Noutro artigo, lembrei que «educar» também significa
«fazer sair». É isso: é preciso «fazer sair a religião» – que está
dentro de nós. Pouca gente culta negará que o ser humano é por
natureza religioso: em todas as culturas, dá-se uma predisposição,
abertura ou pergunta de índole «religiosa». Contudo, as tentativas
para definir «religião» não têm satisfeito os mais esforçados
especialistas. As religiões específicas é que podem gerar uma visão
fanática que, para além de abomináveis fenómenos de violência,
estraga, elimina ou perverte essa natural janela aberta para o
grande mistério.
Ao falar de religião, convém ter presente dois
aspectos: (a) religião como acto pessoal e (b) religião como facto
social. No seu significado genuíno, a religião só tem valor como
acto pessoal. Disso dá exemplo Jesus Cristo ao «educar» a
samaritana: «Chegou a hora em que não é nas montanhas sagradas nem
em Jerusalém que o Pai é adorado: os verdadeiros adoradores adoram o
Pai em espírito e na verdade - pois Deus é espírito» (glosa dos
versículos 21-24 do cap. 4 do Evangelho segundo S. João).
Cientificamente, porém, compete à sociologia medir e
caracterizar a religião enquanto fenómeno social: comportamentos e
rituais; símbolos e actores "religiosos"; religião como poder,
organização política e económica… A Psicologia ou se fica numa
análise comportamentalista ou procura sondar o "desejo religioso",
na linha da que foi chamada «Psicologia profunda» e também podendo
utilizar toda a panóplia da psicanálise. Jung, à diferença de Freud,
não vê a atitude religiosa como jogo de comportamentos neuróticos,
redutível à polimorfa força sexual. Pretende antes descobrir as
"traves mestras" dessa milenária preocupação humana, penetrando o
universo simbólico.
Consequentemente, só passamos da «religião infantil»
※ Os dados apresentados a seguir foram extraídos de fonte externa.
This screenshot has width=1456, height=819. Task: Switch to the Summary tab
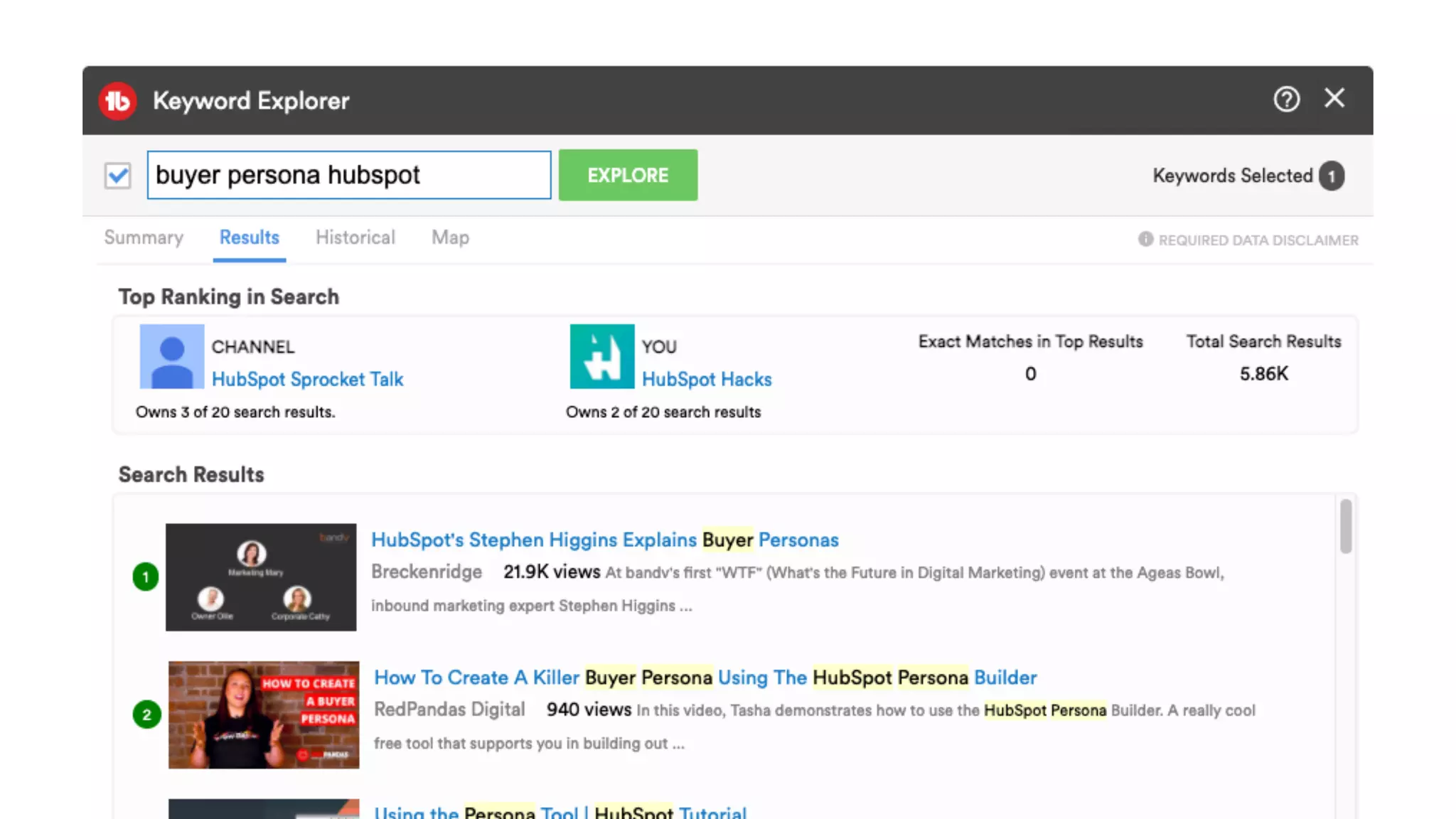(144, 237)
para a «religião educada» se desenvolvermos a capacidade racional
que nos permite fundamentar e saborear esse valor. E sem medo de
«relativizar» os nossos conceitos religiosos: Deus é «absoluto», mas
as nossas ideias sobre Deus não são absolutas! São contínuo esforço
de «educação»!
Acontece que o conceito de «racional», como o de
"razão", também é objecto de discussão quase três vezes milenar. Mas
a definição honesta de "animal racional" tem o mérito de nos situar
no mundo em que vivemos, chamando a atenção para o modo como
vivemos: Todo o «animal» mostra "humores" e características
psicológicas e chega a ser capaz de reagir ao conteúdo significativo
de qualquer excitação; como «racional», tem o poder de «pensar» a
sua situação, em comunicação com os seus congéneres. E pensar é não
só sentir o «peso» e a força de quanto existe: este sentir é ainda
muito próximo do simples «animal». Pensar permite emitir um juízo
inteligível e fundamentável, que se pode comunicar com clareza,
ajudando a iluminar as mais profundas preocupações humanas. Sem
esquecer que por natureza somos continuamente insatisfeitos!
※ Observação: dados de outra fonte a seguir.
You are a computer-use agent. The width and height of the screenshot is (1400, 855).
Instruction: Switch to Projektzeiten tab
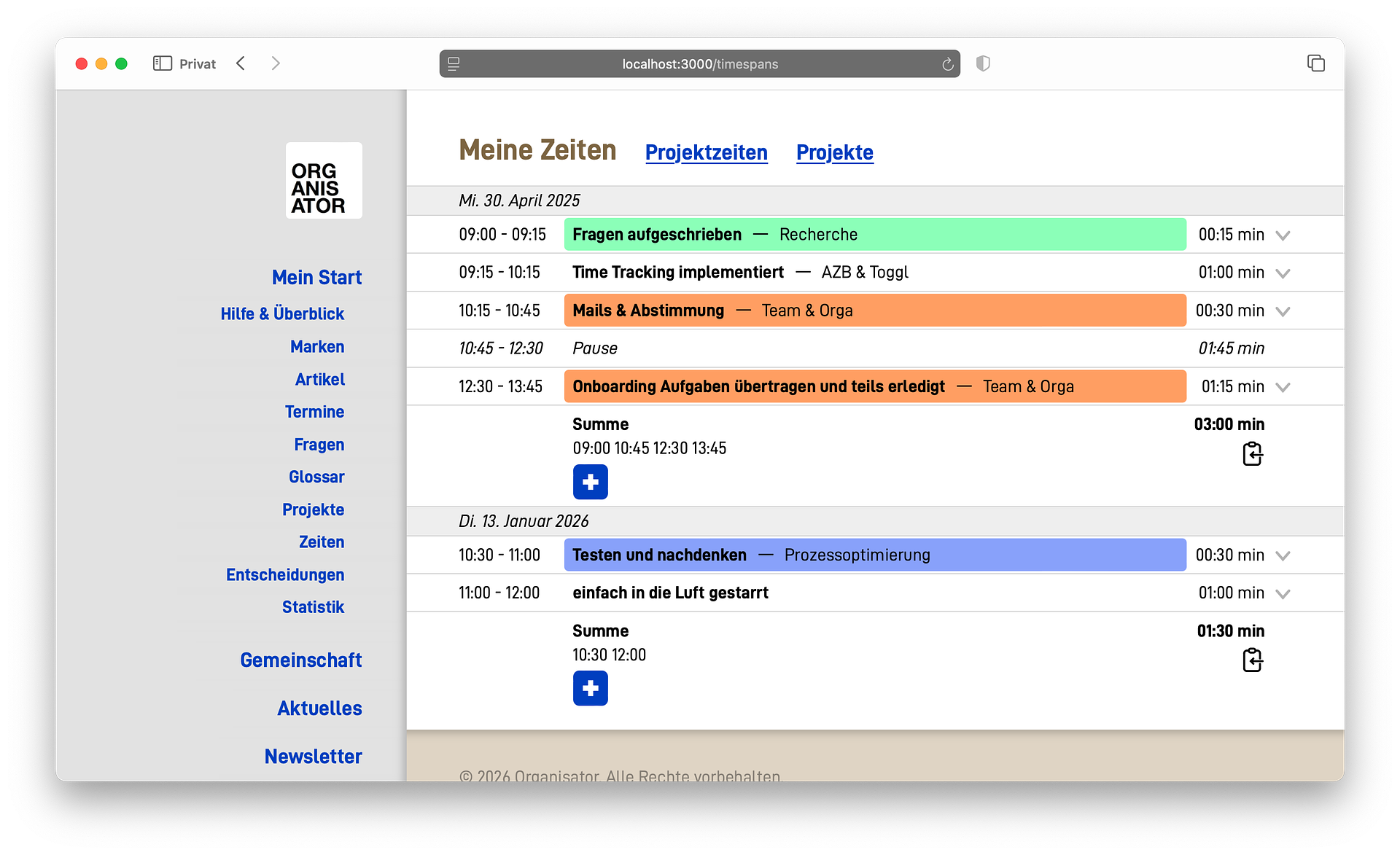pos(706,152)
«Estar satisfeito» pode ser a expressão de um
equilíbrio psicológico desejável; e o desejo de alcançar esse
equilíbrio é que nos leva a sair para fora do «nosso castelo» onde
tudo parece estar arrumado solidamente. A incursão no desconhecido
força-nos a repensar e melhorar a solidez do «castelo». O que, por
sua vez, nos permite para caminhos desconhecidos. É assim que a
Humanidade se vai enriquecendo, descobrindo novos valores e
melhorando os antigos.
E aqui o senhor Descartes parece acertar em
cheio: ser racional implica pôr em dúvida, testar a força e o
fundamento daquilo que dizemos e fazemos.
A religião é um «fenómeno estranho»: não no sentido
de um fenómeno raro mas no sentido de um fenómeno que, na sua
totalidade, não cabe (e a própria razão aceita que não pode caber)
dentro dos mais avançados esquemas de pensamento. A Humanidade, ao
longo dos tempos e em todos os espaços, revela uma sensibilidade
orientada para um não se sabe o quê, mas de ordem superior,
relativamente a ela própria.
O que interessa ter em conta é que o «sentimento
religioso» não se desenvolve sem um acto livre: perante essa fonte
de inquietação e de sentido, podemos aderir ou não, aderir
condicionalmente ou em absoluto. Por isso, devemos exprimir e viver
a dimensão religiosa da maneira mais racional possível. Quem é
incapaz de se expor aos perigos e angústias do explorador, muita
coisa lhe fica fora do campo visual.
Com base nestas premissas, é racionalmente
obrigatório levantar a questão: Quantos «cristãos que abandonam a
missa» não estarão a evitar um modo de «viver» a «religião» que não
corresponde ao mais profundo desejo humano?